───── DOCUMENT EXCERPT ─────
Start by unifying all your communications channels—chat, voice, email and social—in one place for a start. This will help agents find previous conversations easily and work together to mentor other agents. In addition, route enquiries to the best agent with relationship mapping technology to achieve faster first-time resolution.

Learn more about how you can give your agents a boost in their work with 5 Ways to Turbocharge Your Customer-facing Team’s Productivity.


2. Encourage your agents to work together

Standing alone, a single agent may be good but together they are even more powerful! There's no doubt that synergy, subject-matter experts and the sharing of experiences can all work to contribute to better and faster outcomes for customers. Teamwork is even more crucial if you have remote teams or a hybrid workplace.

In addition to picking a platform that addresses CX by presenting a single view of the customer, for example, it must also provide collaborative EX tools so that agents can seamlessly switch between external and internal conversations without having to toggle between different applications. Look for features like enquiry transfer, inviting attendees to conference calls, along with built-in screen and file sharing.
───── ENTRIES PROVIDED ─────
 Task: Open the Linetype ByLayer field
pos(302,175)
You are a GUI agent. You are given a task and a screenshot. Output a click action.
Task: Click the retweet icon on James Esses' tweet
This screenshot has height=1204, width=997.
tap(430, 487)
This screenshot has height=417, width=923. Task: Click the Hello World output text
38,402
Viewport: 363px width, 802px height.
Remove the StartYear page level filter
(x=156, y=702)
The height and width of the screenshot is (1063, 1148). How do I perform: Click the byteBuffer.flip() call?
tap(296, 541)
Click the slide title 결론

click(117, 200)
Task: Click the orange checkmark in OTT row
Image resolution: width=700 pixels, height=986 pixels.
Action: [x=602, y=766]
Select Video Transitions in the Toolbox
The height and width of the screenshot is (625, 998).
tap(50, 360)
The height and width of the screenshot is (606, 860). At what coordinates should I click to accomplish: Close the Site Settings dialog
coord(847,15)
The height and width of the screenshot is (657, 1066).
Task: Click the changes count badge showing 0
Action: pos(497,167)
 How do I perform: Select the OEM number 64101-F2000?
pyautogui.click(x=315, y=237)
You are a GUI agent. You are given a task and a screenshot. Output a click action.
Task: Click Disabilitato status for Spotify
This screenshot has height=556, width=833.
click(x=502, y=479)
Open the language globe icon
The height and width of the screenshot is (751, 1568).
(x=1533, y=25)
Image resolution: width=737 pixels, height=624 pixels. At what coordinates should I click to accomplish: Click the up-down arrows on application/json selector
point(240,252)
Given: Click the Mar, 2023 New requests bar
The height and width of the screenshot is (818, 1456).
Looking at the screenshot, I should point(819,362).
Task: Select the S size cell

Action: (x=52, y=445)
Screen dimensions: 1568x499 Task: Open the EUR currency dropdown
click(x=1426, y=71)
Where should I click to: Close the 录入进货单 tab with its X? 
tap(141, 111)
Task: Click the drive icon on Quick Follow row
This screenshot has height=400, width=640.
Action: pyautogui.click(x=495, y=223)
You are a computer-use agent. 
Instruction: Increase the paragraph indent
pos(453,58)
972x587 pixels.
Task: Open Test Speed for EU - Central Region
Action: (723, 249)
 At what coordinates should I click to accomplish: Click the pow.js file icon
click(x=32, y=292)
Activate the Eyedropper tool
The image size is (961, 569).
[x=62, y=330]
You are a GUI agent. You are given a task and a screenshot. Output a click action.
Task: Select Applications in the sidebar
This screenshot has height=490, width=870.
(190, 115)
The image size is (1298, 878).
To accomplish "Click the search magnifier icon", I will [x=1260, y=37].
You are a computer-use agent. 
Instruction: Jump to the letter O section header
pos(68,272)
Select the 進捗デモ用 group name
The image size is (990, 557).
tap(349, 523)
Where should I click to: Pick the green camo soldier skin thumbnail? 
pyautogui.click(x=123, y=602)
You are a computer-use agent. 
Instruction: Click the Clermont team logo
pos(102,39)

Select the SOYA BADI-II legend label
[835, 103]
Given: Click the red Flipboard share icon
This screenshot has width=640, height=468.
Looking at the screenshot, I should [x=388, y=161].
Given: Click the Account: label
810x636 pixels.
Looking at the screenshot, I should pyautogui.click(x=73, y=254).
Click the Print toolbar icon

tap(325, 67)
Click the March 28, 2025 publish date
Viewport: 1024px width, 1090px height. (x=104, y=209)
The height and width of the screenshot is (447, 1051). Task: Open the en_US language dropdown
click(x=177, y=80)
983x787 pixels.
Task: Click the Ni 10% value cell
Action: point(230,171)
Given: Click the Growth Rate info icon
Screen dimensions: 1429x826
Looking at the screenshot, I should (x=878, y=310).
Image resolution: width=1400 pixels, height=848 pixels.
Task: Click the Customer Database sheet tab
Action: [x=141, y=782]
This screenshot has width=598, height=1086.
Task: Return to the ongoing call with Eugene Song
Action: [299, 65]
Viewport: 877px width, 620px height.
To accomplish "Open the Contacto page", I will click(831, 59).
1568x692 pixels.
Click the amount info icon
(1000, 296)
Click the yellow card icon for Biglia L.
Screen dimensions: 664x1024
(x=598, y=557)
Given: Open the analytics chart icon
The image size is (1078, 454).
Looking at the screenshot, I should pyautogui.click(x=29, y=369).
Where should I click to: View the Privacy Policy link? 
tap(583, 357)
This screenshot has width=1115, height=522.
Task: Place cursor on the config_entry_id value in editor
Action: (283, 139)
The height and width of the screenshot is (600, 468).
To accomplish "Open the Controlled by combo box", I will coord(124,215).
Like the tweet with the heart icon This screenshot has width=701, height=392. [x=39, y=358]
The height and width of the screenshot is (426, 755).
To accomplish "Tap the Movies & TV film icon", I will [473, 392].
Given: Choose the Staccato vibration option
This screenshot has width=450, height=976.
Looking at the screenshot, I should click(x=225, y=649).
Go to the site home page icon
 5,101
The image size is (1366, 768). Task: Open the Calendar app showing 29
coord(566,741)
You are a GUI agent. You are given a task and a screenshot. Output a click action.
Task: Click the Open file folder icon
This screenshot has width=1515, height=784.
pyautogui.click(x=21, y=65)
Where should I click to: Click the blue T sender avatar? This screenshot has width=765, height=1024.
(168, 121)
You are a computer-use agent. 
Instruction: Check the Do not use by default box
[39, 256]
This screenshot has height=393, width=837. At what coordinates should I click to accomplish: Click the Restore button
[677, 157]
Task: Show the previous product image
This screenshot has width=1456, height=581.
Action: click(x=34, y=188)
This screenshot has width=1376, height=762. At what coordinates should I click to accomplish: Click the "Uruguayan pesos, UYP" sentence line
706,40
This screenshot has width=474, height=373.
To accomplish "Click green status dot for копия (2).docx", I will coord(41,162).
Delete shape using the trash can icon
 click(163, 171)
─────
▶ _WHAT YOU WILL DO_:
Pick up the piece on helping customer service agents work together and write what comes next, starting after its last sentence. The entries have nothing to do with this.

▶ _ANSWER TO THE EXERCISE_:
Unify your teams so they can work faster and smarter together by learning How to Choose the Best Collaboration Platform.


3. Give agents the power of foresight

Answering calls or chats can sometimes feel like a lottery to your agents: they're not sure what they are getting into until the conversation starts. You can reduce stress, help agents anticipate and personalise the interactions in the first crucial seconds before answering an enquiry, and work together for faster and better outcomes.

How? By using the power of technology to deliver just the right amount of information at the right time. Even small details like the customer's location or browsing language can help to start conversations on the right foot. Or use their browsing history along with enquiry labelling to add more context and give your agents more confidence.

Learn about ways you can help your agents achieve success by leveraging The Power of Knowledge: Setting Up Your Teams for Success.


4. Recognise the symptoms of agent burnout

Agent burnout is real, and when it comes to maintaining your agents' mental health, prevention is better than the cure. Burnout presents itself differently depending on the individual: excessive sick leave, continuously poor performance, workplace hostility or indifference, frequent absenteeism, or low energy levels at work.

Customer experience will take a hit if burnout is left unchecked. Have a chat with your agent in a "safe" or neutral place outside of work. Perhaps there are personal or family reasons for their burnout? While trying to understand the root cause, work together on a plan to put your agent back on track and monitor their progress.

Make the mental health of your agents a priority by reading How to Save Your Customer Service Team from Burnout.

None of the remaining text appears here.